This section describes how the GCS FUSE sidecar container is injected and how a GCS bucket-backed volume is mounted. It helps you understand the restrictions of this sidecar container mode design.
All the Pod creation requests are monitored by a webhook controller. If the Pod annotation gke-gcsfuse/volumes: "true"
is detected, the webhook will inject the sidecar container by modifying the Pod spec. The Cloud Storage FUSE processes run in the sidecar container.
Before GKE 1.29, the GCS FUSE sidecar container is injected at position 0 of the regular container array. After GKE 1.29, the GCS FUSE sidecar container is injected as a native sidecar container, which is an init container with restartPolicy: Always
.
After the Pod is scheduled onto a node, the GCS FUSE CSI Driver node server, which runs as a privileged container on each node, opens the /dev/fuse
device on the node and obtains the file descriptor. Then the CSI driver calls mount.fuse3(8) passing the file descriptor via the mount option “fd=N” to create a mount point. In the end, the CSI driver calls sendmsg(2) to send the file descriptor to the sidecar container via Unix Domain Socket (UDS) SCM_RIGHTS.
After the CSI driver creates the mount point, it will inform kubelet to proceed with the Pod startup. Before GKE 1.29, the regular containers on the Pod spec start up in order, so the sidecar container starts before the workload container. After GKE 1.29, the native sidecar container starts before any regular containers.
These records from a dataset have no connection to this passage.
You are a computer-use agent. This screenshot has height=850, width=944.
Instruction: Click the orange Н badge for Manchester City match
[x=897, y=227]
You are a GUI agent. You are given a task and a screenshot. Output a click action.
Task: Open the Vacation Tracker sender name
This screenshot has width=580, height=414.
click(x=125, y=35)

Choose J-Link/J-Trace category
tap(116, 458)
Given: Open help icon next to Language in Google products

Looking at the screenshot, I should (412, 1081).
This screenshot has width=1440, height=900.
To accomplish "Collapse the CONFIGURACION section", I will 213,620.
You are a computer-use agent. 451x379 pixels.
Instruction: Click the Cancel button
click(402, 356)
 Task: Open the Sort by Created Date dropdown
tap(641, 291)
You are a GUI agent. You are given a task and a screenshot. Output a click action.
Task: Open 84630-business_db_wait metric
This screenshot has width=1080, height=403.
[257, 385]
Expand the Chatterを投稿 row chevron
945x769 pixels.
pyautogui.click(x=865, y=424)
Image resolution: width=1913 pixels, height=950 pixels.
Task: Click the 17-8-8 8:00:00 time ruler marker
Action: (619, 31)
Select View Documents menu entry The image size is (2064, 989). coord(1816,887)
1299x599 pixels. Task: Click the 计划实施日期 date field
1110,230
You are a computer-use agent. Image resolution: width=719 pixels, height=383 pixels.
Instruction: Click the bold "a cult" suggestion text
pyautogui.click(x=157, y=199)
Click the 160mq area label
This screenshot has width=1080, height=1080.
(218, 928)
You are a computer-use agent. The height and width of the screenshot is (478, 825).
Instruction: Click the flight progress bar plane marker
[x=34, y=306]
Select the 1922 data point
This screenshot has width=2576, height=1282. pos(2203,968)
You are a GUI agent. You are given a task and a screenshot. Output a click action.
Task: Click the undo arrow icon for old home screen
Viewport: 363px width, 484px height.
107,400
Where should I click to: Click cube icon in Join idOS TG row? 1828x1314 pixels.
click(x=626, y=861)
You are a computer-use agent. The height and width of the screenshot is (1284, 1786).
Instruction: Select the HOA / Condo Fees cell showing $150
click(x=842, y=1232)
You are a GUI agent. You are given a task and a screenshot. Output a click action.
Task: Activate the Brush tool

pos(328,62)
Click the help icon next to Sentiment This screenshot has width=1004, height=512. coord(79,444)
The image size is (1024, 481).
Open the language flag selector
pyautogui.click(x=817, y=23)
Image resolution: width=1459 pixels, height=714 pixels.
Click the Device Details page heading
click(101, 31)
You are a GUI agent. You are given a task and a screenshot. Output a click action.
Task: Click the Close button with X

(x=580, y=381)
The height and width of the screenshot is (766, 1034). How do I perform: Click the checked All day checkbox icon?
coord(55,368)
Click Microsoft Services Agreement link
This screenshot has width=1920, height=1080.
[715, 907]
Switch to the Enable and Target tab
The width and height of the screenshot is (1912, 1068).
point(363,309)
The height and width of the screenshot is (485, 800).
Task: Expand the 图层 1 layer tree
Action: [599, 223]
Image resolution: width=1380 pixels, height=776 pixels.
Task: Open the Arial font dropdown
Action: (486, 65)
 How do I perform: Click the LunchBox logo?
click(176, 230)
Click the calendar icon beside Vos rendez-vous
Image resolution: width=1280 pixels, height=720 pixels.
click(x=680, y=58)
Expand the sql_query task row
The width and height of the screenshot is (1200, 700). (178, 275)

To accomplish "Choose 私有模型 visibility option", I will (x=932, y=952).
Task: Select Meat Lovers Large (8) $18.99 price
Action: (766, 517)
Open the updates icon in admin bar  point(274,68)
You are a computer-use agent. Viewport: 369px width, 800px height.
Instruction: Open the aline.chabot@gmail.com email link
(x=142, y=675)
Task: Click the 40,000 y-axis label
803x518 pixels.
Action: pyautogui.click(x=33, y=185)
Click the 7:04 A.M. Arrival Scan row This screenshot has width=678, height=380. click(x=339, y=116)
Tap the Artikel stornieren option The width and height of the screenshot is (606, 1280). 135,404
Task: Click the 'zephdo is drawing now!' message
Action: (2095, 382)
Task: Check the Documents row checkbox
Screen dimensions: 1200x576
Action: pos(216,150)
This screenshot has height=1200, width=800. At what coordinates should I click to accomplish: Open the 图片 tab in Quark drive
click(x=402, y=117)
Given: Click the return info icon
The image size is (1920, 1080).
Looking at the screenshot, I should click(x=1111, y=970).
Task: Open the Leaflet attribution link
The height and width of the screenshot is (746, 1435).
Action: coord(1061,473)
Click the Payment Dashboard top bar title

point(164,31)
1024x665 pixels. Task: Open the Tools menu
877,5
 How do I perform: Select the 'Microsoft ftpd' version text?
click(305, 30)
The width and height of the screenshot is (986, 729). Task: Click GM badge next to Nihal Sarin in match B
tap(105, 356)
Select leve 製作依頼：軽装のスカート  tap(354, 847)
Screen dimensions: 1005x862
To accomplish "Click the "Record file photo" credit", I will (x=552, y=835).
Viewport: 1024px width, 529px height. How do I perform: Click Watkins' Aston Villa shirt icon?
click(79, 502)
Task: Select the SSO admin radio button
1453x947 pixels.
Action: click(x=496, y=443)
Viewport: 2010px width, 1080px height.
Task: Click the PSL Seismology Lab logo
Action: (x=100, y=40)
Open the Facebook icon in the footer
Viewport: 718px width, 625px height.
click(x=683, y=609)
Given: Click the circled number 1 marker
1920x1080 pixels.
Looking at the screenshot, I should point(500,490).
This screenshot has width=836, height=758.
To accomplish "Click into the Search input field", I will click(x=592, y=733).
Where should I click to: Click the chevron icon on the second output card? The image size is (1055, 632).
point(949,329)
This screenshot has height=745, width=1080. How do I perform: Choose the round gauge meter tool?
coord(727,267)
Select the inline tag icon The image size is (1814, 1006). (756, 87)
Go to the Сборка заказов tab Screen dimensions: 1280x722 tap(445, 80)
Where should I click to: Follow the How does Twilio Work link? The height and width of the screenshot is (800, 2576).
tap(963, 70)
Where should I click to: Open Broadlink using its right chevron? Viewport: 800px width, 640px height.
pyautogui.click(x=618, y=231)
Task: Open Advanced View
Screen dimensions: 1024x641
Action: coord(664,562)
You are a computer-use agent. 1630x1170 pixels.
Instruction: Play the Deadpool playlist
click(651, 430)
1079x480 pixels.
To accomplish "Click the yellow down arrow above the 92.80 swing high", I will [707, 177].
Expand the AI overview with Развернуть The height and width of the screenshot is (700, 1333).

In the sidecar container, which is an unprivileged container, a process connects to the UDS and calls recvmsg(2) to receive the file descriptor. Then the process calls Cloud Storage FUSE passing the file descriptor to start to serve the FUSE mount point. Instead of passing the actual mount point path, we pass the file descriptor to Cloud Storage FUSE as it supports the magic /dev/fd/N syntax. Before the Cloud Storage FUSE takes over the file descriptor, any operations against the mount point will hang.
Since the CSI driver sets requiresRepublish: true
, it periodically checks whether the GCSFuse volume is still needed by the containers. Before GKE 1.29, when the CSI driver detects all the main workload containers have terminated, it creates an exit file in a Pod emptyDir volume to notify the sidecar container to terminate. After GKE 1.29, the native sidecar container terminates after all the regular containers have terminated.
Until the Cloud Storage FUSE takes over the file descriptor, the mount point is not accessible. Any operations against the mount point will hang, including stat(2) that is used to check if the mount point exists.
The sidecar container, or more precisely, the Cloud Storage FUSE process that serves the mount point needs to remain running for the full duration of the Pod's lifecycle. If the Cloud Storage FUSE process is killed, the workload application will throw IO error Transport endpoint is not connected
.
Before GKE 1.29, the sidecar container auto-termination depends on Kubernetes API correctly reporting the Pod status. However, due to a Kubernetes issue, container status is not updated after termination caused by Pod deletion. As a result, the sidecar container may not automatically terminate in some scenarios.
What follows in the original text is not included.